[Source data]
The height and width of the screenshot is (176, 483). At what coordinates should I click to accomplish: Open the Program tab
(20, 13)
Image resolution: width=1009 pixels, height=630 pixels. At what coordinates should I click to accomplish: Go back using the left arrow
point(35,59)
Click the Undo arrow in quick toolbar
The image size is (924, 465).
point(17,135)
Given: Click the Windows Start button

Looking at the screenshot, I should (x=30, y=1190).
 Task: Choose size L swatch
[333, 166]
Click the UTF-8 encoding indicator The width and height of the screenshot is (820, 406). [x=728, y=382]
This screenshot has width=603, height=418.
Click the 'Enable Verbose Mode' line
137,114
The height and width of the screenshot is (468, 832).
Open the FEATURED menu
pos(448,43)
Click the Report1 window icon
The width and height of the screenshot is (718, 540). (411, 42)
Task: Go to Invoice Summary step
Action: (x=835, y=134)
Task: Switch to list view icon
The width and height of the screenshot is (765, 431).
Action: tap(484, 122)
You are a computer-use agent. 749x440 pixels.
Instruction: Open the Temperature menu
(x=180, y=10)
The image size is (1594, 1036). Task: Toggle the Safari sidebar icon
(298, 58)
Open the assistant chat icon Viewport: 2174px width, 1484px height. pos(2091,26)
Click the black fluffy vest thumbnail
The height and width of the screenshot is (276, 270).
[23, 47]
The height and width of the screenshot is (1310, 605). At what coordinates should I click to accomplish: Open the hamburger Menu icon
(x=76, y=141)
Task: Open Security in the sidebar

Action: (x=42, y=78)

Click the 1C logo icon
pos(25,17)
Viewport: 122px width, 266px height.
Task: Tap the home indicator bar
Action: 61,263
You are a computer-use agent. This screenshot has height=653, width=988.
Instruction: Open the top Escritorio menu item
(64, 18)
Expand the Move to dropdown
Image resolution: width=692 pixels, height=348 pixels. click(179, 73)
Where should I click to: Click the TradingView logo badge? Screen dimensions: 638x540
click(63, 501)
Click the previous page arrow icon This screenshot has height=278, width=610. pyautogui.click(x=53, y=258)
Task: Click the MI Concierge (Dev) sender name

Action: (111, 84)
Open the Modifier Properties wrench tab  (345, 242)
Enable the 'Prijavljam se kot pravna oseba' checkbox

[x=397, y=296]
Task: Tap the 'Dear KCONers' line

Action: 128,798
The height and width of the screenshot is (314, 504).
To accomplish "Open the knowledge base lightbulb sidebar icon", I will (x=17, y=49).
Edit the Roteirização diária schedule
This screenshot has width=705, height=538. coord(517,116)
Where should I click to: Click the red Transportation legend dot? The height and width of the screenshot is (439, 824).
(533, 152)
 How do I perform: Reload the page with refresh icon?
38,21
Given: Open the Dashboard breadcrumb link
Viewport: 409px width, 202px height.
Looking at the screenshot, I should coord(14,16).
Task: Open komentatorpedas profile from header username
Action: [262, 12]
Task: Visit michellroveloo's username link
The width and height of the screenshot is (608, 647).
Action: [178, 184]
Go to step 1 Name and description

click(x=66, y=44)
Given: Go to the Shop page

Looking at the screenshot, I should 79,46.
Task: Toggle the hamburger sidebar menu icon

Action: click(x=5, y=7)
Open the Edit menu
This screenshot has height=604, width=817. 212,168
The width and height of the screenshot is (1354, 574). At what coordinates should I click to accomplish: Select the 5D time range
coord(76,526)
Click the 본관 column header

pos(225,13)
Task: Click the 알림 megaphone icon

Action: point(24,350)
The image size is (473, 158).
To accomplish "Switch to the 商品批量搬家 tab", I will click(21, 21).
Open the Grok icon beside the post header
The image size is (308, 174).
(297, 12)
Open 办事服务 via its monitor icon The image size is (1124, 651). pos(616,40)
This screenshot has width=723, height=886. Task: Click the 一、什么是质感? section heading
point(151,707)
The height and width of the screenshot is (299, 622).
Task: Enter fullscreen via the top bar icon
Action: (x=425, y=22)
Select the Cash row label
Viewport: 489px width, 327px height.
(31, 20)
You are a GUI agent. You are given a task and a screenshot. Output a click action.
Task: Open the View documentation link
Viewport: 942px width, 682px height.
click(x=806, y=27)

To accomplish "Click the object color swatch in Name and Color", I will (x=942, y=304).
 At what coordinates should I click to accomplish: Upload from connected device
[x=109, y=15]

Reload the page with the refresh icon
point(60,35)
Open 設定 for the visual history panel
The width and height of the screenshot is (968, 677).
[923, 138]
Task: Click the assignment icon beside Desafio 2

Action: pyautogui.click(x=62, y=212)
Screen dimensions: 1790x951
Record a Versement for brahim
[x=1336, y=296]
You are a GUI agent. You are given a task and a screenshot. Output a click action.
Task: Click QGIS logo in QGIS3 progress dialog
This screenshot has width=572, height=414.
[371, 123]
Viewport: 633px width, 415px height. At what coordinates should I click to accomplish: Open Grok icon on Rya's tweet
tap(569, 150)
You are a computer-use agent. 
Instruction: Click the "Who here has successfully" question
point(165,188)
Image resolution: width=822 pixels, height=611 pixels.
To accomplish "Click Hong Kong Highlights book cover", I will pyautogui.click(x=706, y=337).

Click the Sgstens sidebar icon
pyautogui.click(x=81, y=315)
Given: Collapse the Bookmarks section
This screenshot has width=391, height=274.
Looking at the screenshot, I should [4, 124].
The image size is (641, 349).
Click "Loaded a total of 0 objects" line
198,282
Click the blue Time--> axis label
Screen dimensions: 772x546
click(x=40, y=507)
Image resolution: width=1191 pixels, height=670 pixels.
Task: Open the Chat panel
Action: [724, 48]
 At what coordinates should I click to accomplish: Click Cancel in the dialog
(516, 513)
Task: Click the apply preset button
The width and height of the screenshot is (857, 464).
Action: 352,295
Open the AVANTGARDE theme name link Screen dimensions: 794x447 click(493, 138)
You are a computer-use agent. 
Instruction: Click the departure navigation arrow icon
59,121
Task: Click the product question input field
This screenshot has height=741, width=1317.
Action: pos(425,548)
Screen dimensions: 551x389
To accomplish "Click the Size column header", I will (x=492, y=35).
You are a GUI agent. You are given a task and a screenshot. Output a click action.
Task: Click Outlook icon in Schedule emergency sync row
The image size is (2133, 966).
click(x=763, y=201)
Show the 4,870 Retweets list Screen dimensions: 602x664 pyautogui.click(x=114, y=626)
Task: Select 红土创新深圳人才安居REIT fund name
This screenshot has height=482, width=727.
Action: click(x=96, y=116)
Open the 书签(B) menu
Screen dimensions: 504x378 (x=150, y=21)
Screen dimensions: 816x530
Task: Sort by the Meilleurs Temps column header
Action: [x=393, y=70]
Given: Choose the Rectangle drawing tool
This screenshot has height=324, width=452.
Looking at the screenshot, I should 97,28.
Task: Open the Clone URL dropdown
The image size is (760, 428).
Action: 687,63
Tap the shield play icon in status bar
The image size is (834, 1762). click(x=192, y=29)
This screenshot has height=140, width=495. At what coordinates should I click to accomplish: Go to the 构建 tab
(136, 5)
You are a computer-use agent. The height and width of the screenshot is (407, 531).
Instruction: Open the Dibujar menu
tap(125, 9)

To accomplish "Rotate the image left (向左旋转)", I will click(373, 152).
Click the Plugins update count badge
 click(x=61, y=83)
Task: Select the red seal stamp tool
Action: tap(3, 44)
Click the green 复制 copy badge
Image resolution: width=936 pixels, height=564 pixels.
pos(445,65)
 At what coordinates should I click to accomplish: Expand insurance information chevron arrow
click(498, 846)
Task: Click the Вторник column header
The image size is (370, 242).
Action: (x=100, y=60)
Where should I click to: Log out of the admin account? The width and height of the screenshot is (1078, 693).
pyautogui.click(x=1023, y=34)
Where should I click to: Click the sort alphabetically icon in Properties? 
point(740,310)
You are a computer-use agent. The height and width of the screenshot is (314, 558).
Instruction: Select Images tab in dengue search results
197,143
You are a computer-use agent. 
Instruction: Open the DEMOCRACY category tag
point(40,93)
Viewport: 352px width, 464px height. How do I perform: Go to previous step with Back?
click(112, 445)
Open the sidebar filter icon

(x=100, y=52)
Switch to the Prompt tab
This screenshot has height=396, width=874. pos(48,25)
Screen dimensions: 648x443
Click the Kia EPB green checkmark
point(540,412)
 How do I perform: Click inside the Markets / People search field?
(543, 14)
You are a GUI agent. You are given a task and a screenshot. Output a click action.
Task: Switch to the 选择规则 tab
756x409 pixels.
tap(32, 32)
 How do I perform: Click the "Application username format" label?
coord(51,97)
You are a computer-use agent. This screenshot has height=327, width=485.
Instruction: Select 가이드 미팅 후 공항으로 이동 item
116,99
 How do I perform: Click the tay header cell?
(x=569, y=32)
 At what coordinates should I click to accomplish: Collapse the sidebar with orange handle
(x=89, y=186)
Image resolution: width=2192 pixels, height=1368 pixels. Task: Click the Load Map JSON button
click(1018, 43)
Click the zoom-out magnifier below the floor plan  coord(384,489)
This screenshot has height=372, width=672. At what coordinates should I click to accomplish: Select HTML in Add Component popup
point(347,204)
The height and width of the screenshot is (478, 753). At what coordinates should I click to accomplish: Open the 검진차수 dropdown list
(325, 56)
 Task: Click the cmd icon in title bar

== Exercise task ==
Rewrite the material beginning at the line that has "Screen dimensions: 551x389" and ending after the line that has "click(x=763, y=201)", putting "Date column header" in place of "Size column header" and leaving everything else unchanged.

== Output for this exercise ==
Screen dimensions: 551x389
To accomplish "Click the Date column header", I will (x=492, y=35).
You are a GUI agent. You are given a task and a screenshot. Output a click action.
Task: Click Outlook icon in Schedule emergency sync row
The image size is (2133, 966).
click(x=763, y=201)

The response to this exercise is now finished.